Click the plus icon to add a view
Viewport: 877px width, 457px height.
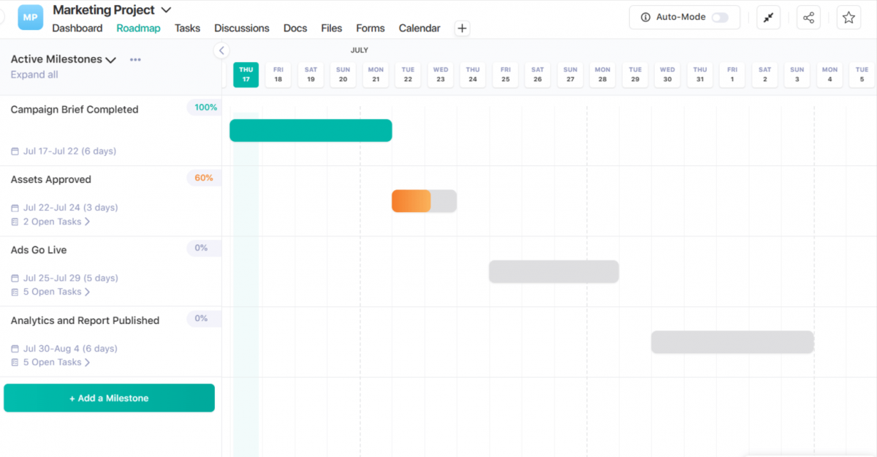tap(462, 28)
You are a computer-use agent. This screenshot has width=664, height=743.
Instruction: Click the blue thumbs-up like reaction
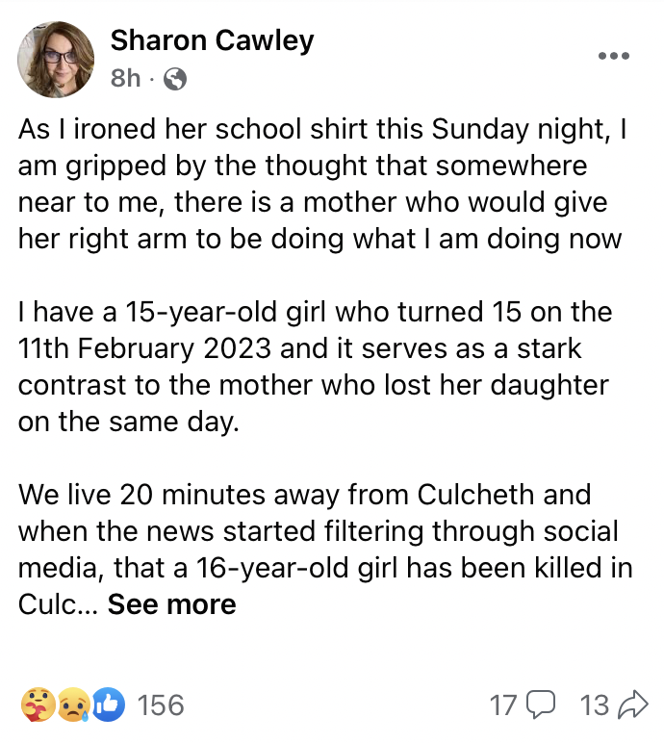pos(110,705)
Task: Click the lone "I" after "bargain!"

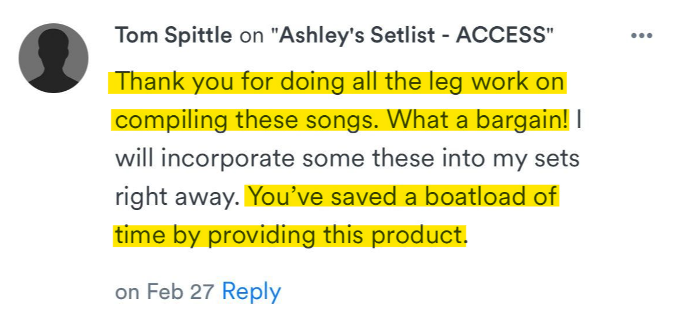Action: click(578, 119)
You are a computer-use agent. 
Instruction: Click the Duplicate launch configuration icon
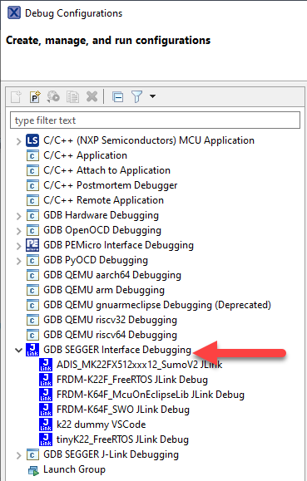point(73,97)
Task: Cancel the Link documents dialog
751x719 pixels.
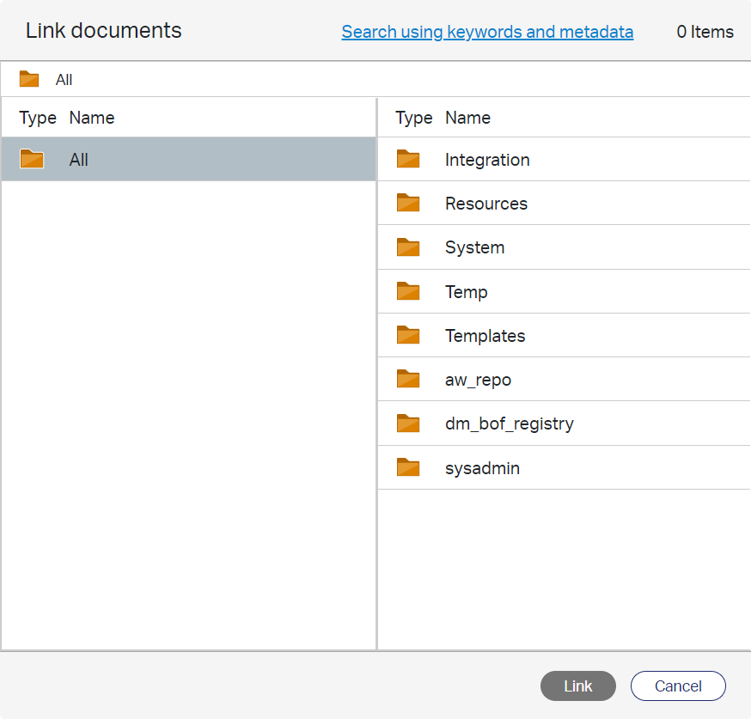Action: [x=678, y=686]
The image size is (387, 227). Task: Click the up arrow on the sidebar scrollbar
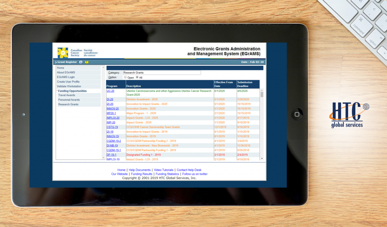pyautogui.click(x=103, y=67)
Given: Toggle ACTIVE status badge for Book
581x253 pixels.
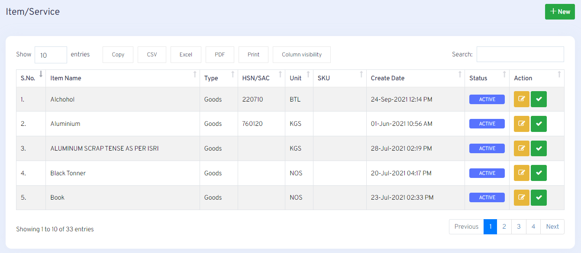Looking at the screenshot, I should (487, 197).
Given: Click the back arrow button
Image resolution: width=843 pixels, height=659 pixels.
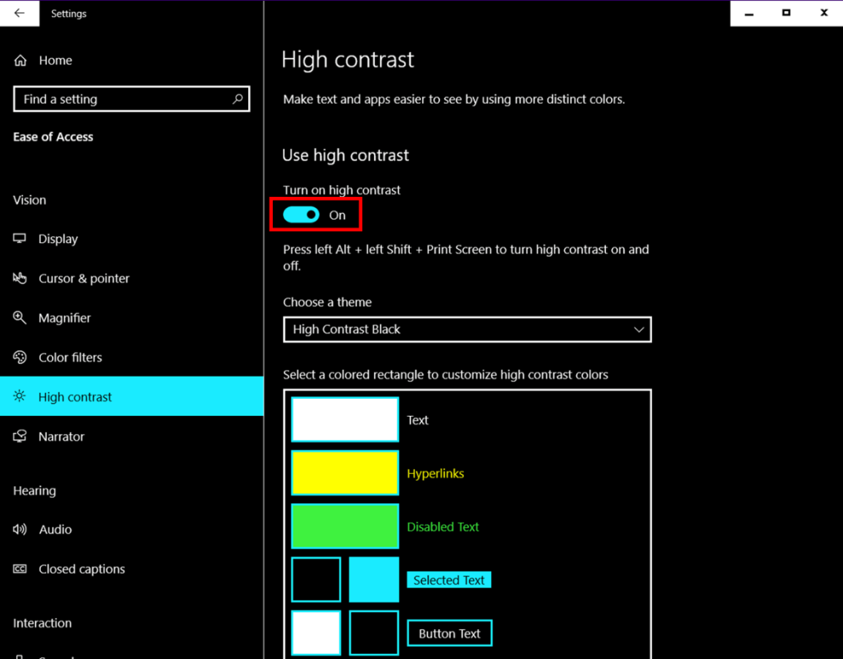Looking at the screenshot, I should 19,12.
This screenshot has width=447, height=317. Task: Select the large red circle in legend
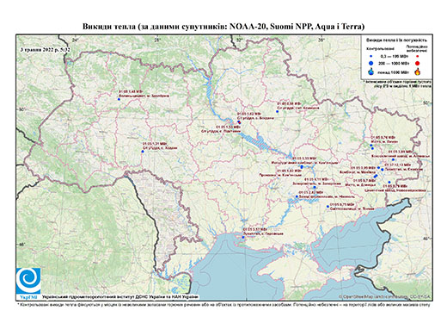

* **TASK REQUIREMENTS**:
Output the listing unchanged, pictures excluded.

* **EXERCISE RESPONSE**:
Click the plus icon to add a view
Viewport: 877px width, 457px height.
tap(462, 28)
You are a computer-use agent. This screenshot has width=664, height=743.
Instruction: Click the blue thumbs-up like reaction
pos(110,705)
Task: Click the lone "I" after "bargain!"

Action: click(578, 119)
You are a computer-use agent. 
Instruction: Click the Duplicate launch configuration icon
point(73,97)
Task: Cancel the Link documents dialog
751x719 pixels.
Action: [x=678, y=686]
The image size is (387, 227). Task: Click the up arrow on the sidebar scrollbar
pyautogui.click(x=103, y=67)
Given: Toggle ACTIVE status badge for Book
581x253 pixels.
Looking at the screenshot, I should (487, 197).
Given: Click the back arrow button
Image resolution: width=843 pixels, height=659 pixels.
Looking at the screenshot, I should 19,12.
This screenshot has width=447, height=317. Task: Select the large red circle in legend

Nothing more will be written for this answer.